Exercise description:
Output the part of the material below that opens with the line containing "Find the location of a particular element. The" and runs through the end of the material as a JSON list of strings, one string per line, with blank lines skipped and the pictures left out.

-- Start of Data provided --

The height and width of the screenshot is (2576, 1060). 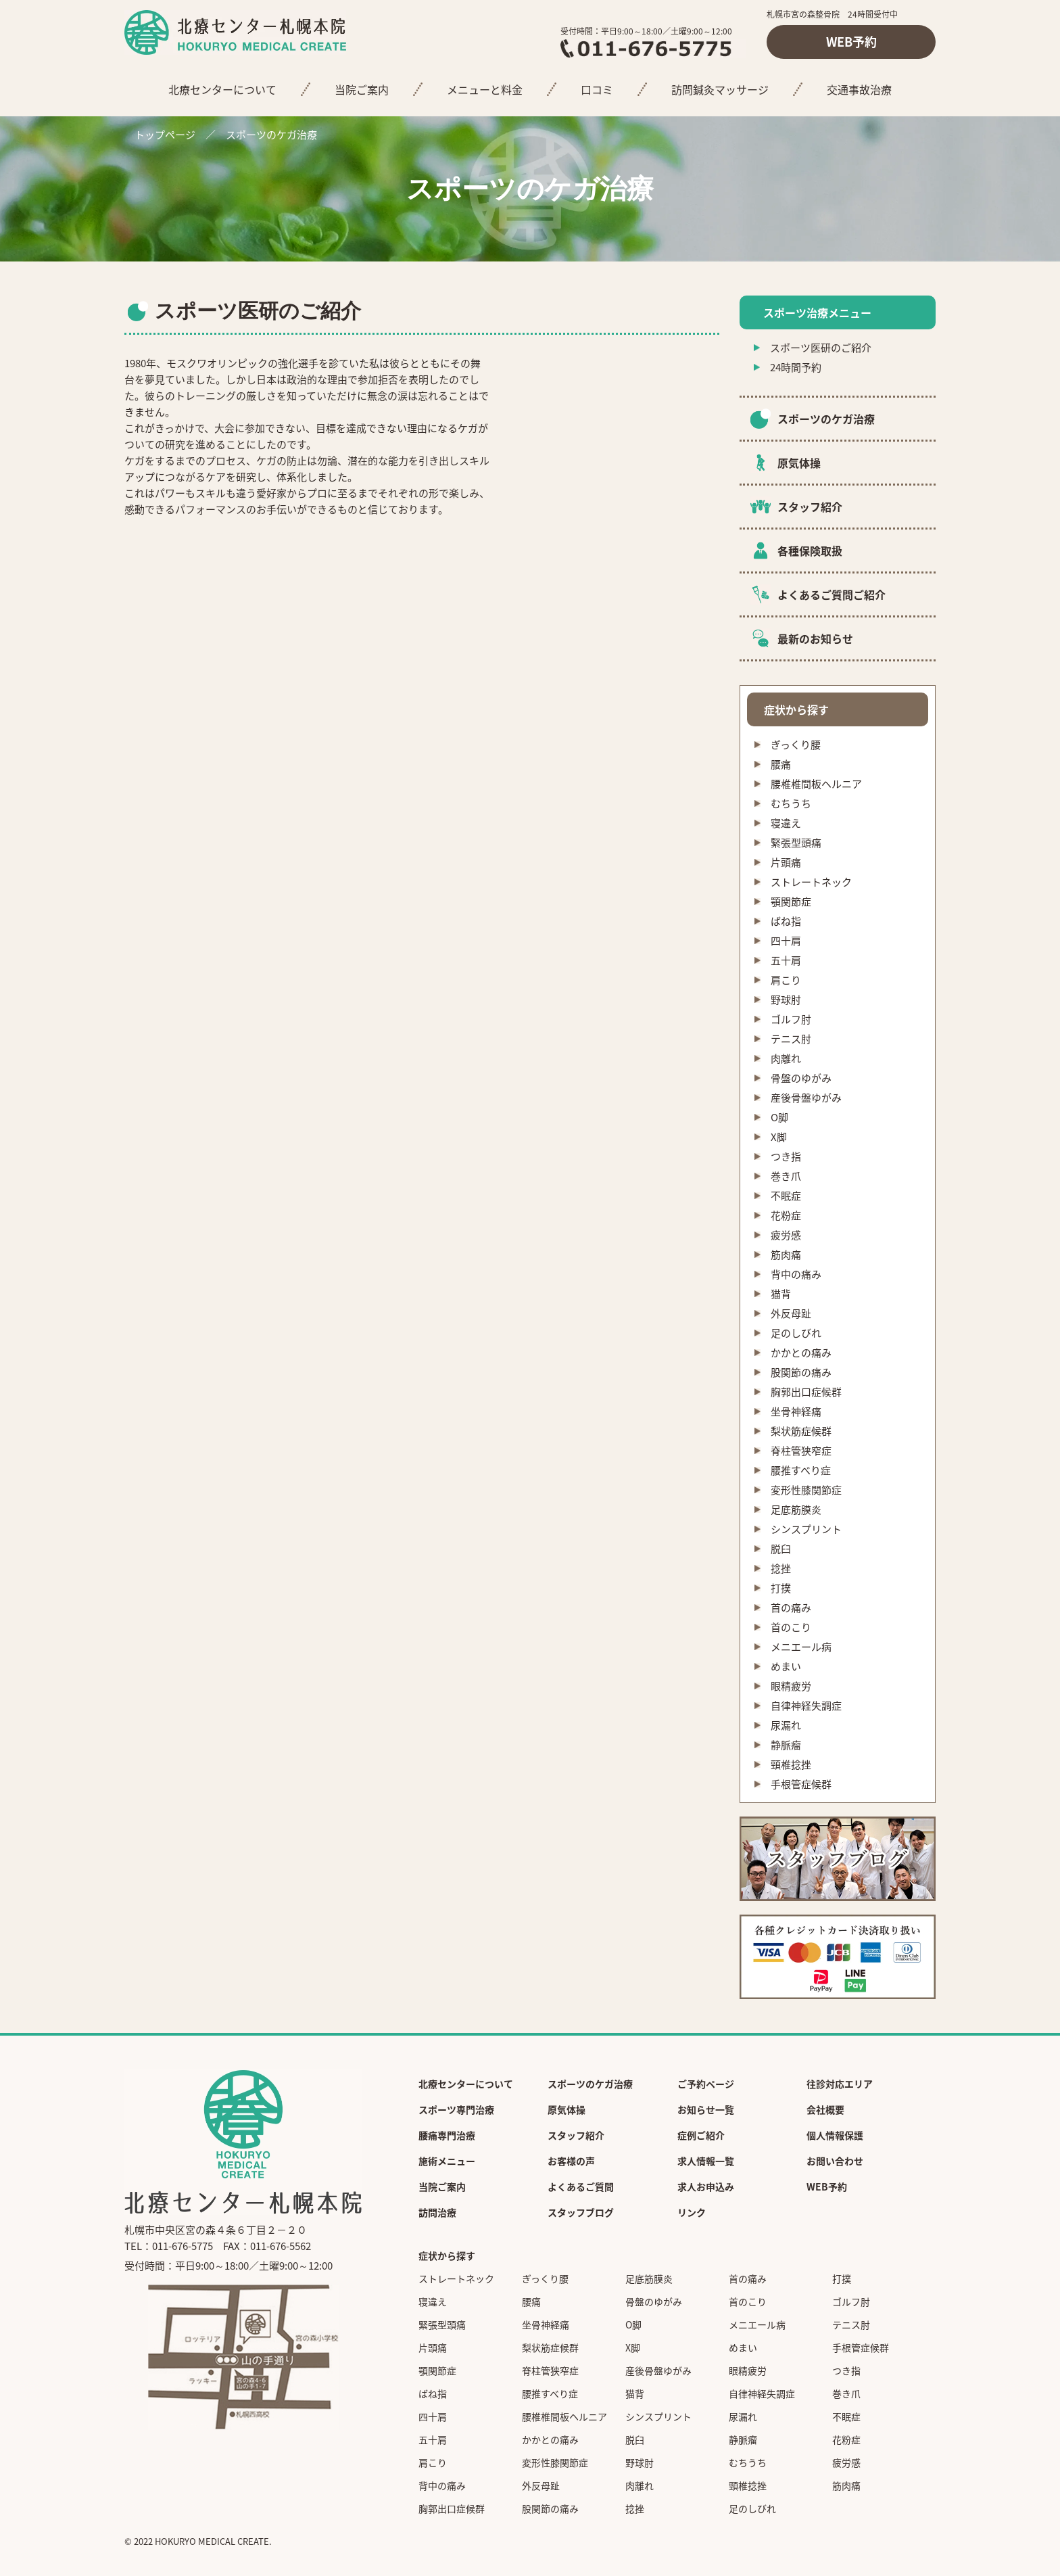 What do you see at coordinates (781, 1587) in the screenshot?
I see `打撲` at bounding box center [781, 1587].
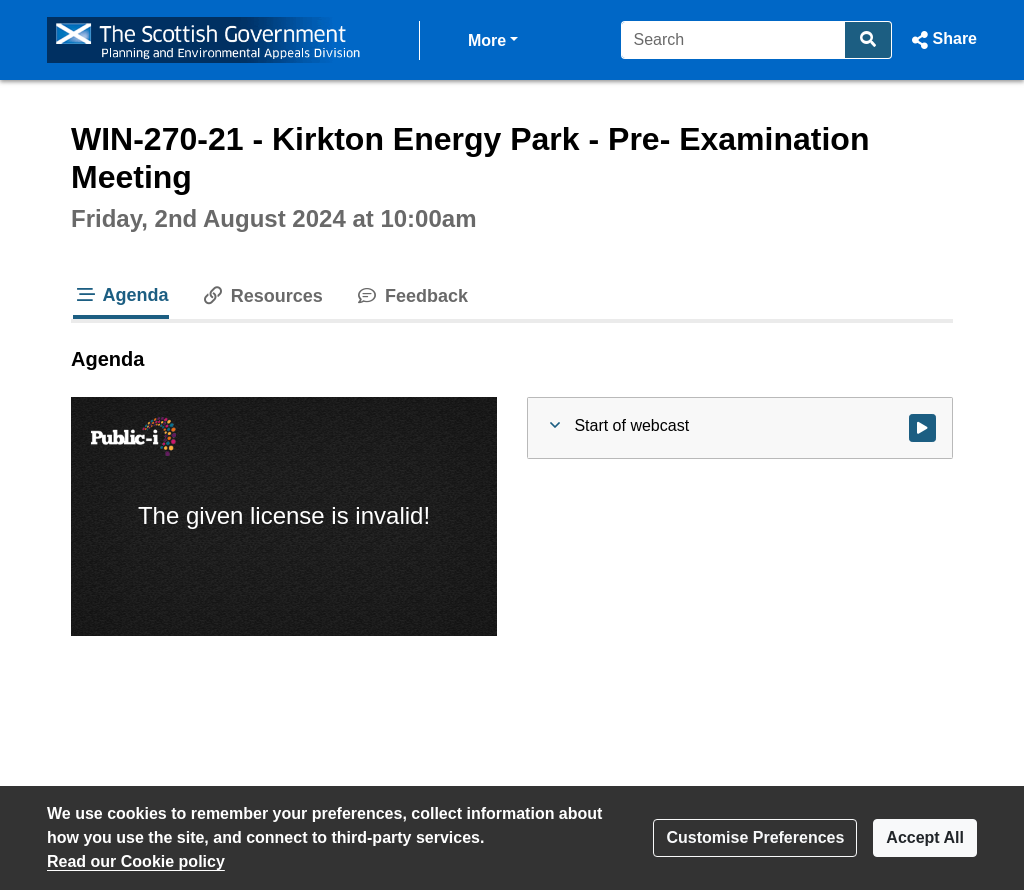 The width and height of the screenshot is (1024, 890). What do you see at coordinates (121, 295) in the screenshot?
I see `Agenda [tab]` at bounding box center [121, 295].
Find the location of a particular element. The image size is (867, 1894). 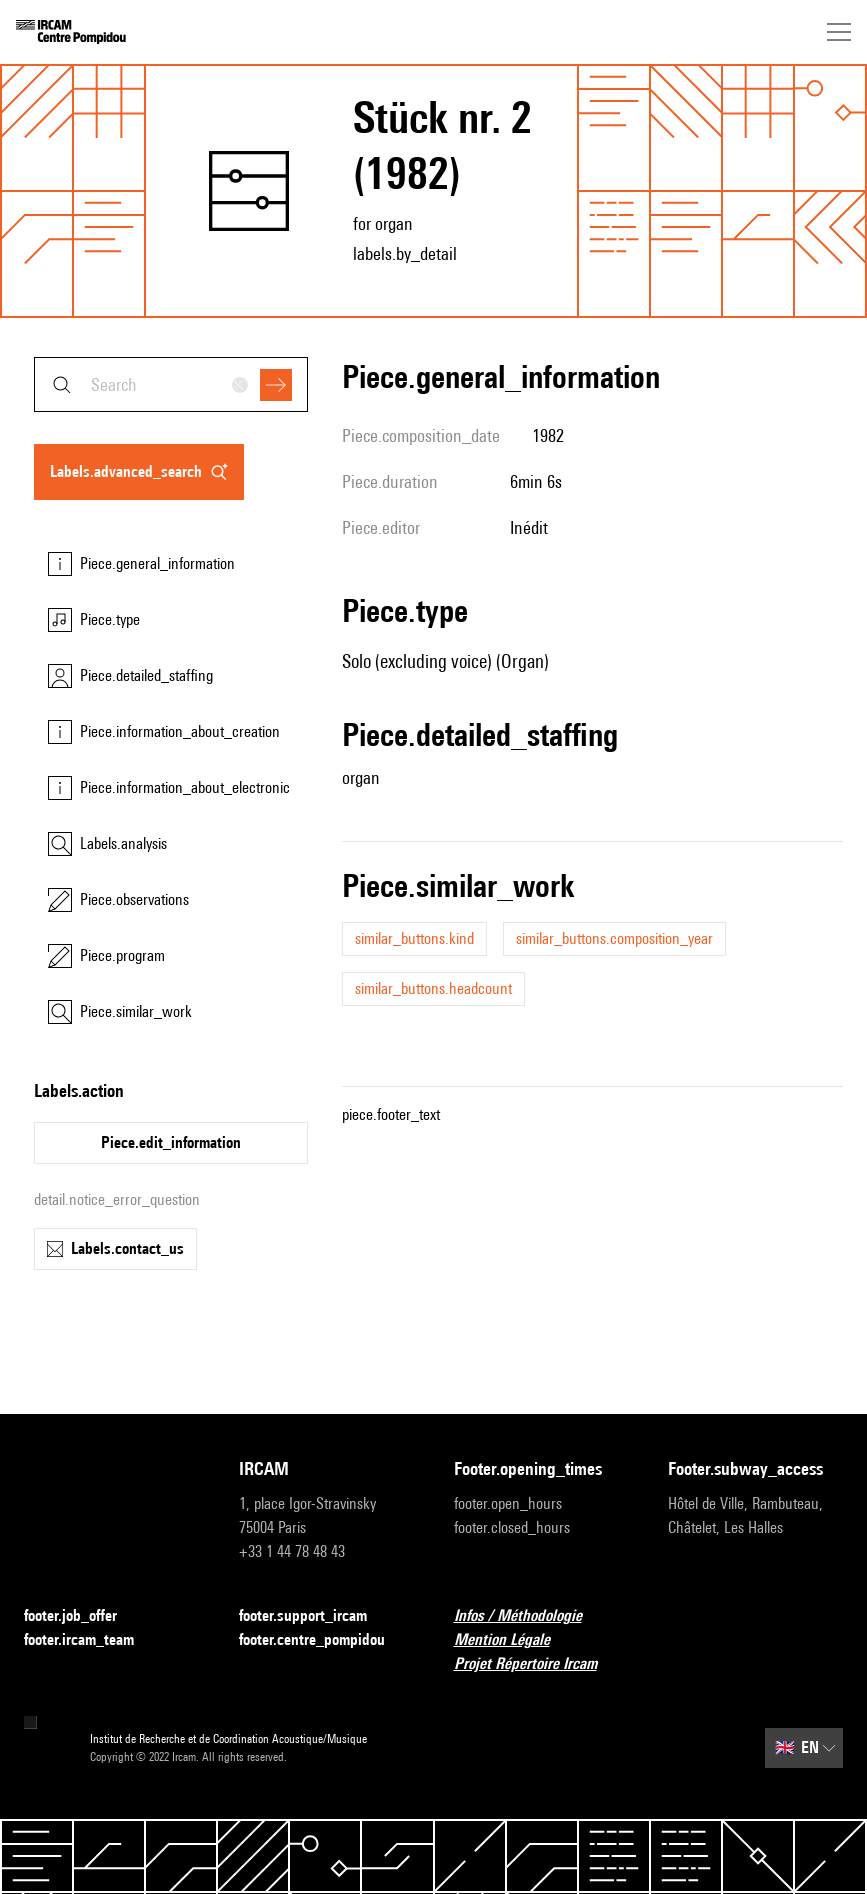

similar_buttons.composition_year is located at coordinates (614, 938).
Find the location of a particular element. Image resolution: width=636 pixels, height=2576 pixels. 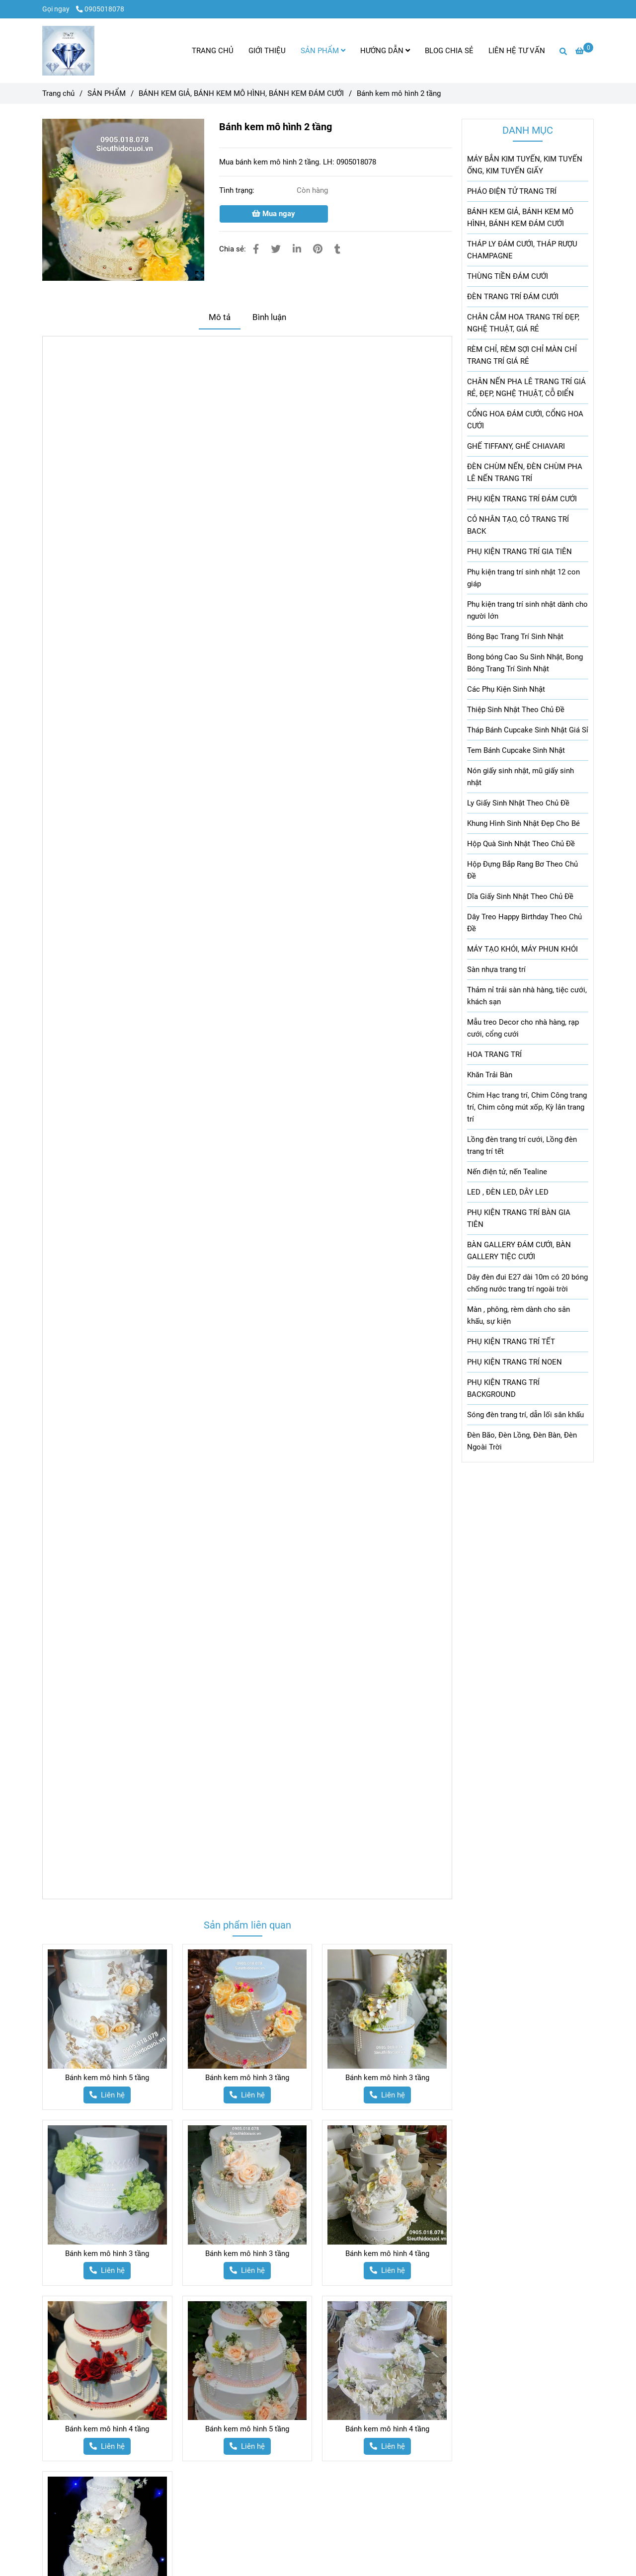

-- End of Data provided --

Result:
[
  "Find the location of a particular element. The image size is (867, 1894). ",
  "similar_buttons.composition_year is located at coordinates (614, 938).",
  "Find the location of a particular element. Image resolution: width=636 pixels, height=2576 pixels. "
]